Arduino Uno Advantages and Disadvantages
Advantages
- The ability to use a Power Jack as a power supply
- 6 analog input pins are for the most projects more than enough. The 1 analog input from the EPS8266 are for some projects too few.
Disadvantages
- For the Uno R3 there is no build in WiFi. Because most of my projects are related to the IoT sector I use WiFi in almost all my projects.
- The Uno does not have a deep sleep mode in comparison to the ESP8266.
Conclusion
The Arduino Uno is the standard Arduino board which is a good board for starters. The only real drawback is the missing WiFi. So make sure if your project already uses a WiFi connection or you would like to have this feature to upgrade your project in the future that you buy the Uno version with WiFi included. What are your thoughts on the Uno? Do you use this board and what were the reasons why you bought it? Use the comment section below for your answers.

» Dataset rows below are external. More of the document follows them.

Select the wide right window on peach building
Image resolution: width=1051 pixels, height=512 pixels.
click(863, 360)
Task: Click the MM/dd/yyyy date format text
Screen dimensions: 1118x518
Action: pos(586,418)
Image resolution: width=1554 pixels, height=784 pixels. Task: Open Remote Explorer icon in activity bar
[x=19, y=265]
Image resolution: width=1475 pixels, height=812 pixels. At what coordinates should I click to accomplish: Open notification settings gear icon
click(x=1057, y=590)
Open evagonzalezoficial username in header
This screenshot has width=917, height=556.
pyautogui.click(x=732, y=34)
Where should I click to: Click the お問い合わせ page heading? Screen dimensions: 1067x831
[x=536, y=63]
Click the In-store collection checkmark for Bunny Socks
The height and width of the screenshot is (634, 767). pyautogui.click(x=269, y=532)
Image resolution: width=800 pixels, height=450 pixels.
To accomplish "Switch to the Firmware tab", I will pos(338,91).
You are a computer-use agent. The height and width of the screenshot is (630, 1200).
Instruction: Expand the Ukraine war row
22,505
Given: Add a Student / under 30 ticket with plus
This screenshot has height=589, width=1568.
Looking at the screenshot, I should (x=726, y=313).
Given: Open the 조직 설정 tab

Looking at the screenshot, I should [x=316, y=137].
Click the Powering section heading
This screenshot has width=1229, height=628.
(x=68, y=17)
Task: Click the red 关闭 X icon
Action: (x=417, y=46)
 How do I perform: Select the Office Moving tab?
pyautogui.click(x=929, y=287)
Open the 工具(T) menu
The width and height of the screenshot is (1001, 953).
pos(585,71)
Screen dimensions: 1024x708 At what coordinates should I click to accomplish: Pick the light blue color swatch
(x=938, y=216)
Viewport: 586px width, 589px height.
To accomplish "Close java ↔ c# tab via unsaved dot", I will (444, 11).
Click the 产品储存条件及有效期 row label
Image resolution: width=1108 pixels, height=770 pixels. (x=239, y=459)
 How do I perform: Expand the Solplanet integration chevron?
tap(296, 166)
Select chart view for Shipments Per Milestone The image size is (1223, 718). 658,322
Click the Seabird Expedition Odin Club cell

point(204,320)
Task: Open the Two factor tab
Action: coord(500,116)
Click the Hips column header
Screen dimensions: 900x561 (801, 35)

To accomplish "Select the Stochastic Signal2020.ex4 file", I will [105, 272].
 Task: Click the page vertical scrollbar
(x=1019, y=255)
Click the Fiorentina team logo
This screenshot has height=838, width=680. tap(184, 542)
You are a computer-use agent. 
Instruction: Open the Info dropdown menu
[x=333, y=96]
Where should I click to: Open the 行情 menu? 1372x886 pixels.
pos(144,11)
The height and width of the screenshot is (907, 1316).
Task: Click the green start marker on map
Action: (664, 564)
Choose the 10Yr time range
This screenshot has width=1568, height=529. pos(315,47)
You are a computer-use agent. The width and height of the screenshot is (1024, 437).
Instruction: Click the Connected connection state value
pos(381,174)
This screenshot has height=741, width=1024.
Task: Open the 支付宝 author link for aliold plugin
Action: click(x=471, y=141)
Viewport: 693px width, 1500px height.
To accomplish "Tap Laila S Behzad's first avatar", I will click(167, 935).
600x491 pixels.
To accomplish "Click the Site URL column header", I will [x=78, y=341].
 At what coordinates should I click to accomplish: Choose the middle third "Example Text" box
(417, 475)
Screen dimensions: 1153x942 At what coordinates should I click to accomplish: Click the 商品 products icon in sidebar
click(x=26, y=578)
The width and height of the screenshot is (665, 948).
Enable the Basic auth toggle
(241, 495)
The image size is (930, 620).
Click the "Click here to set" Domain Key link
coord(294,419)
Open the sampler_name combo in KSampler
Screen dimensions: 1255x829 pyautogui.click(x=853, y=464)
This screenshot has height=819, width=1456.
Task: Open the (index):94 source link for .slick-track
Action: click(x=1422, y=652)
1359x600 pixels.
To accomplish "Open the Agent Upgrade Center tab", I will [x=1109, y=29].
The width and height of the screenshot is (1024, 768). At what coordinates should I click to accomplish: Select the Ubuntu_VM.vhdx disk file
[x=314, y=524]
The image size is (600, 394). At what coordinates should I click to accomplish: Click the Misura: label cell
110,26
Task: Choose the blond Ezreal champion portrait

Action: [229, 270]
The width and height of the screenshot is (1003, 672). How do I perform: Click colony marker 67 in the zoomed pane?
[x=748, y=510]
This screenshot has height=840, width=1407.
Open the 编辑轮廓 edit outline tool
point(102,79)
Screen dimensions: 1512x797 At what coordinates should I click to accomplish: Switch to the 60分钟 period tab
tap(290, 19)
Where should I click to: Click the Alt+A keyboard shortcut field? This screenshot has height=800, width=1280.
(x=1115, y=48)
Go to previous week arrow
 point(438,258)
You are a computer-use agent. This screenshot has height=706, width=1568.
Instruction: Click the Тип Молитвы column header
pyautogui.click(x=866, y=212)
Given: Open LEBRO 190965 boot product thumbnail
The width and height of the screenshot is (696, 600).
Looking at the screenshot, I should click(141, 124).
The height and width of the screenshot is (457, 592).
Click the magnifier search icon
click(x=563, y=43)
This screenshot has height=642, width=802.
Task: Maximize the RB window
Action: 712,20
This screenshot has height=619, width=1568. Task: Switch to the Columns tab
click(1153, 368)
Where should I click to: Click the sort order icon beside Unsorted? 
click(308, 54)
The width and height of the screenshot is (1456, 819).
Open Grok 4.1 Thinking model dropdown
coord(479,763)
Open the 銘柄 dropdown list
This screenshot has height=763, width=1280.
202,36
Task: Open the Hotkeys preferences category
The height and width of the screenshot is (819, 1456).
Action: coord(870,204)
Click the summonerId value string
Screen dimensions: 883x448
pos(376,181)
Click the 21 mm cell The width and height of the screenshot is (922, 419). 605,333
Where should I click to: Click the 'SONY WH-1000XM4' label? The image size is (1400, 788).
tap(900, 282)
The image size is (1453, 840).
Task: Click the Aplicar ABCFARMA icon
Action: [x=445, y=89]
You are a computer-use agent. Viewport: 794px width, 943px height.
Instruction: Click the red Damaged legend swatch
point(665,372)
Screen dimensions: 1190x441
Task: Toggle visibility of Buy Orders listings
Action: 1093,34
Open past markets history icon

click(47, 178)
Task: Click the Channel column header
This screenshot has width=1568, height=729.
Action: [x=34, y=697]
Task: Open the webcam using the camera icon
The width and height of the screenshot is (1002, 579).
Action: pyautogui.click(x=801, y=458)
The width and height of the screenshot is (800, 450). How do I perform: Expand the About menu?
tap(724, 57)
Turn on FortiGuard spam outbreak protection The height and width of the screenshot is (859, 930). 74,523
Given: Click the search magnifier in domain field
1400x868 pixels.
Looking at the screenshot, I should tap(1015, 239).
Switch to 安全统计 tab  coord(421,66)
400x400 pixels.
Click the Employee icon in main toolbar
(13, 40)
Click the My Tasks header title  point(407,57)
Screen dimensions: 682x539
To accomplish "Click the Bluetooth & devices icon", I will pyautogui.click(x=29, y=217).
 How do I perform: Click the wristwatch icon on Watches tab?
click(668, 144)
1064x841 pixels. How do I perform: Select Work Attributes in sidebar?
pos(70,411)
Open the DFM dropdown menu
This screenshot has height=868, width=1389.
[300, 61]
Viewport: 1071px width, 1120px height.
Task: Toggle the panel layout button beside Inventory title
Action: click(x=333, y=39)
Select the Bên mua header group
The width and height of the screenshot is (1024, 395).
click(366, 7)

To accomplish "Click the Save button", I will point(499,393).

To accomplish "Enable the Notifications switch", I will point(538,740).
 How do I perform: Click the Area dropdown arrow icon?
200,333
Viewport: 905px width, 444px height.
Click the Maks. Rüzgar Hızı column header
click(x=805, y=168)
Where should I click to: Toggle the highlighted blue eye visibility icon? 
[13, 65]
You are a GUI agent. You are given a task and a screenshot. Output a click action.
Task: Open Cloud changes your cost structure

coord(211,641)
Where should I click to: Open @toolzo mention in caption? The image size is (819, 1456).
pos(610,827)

Pin count is low to my opinion. If you want to add multiple (digital) sensors and a TFT and some other connections, it seems low given the amount of pins larger displays demand.
Hi Arjan,
of course the number of digital pins are limited. But also you can save some pins if you connect the TFT display via I2C (2 pins) and use a shift register to increase the number of digital inputs or outputs: https://diyi0t.com/shift-register-tutorial-for-arduino-and-esp8266/
am I wrong or I2C pins are swapped in your image ?
Hi,
yes you are right, my mistake. I updated the picture of the pinout so that the I2C pins are correct.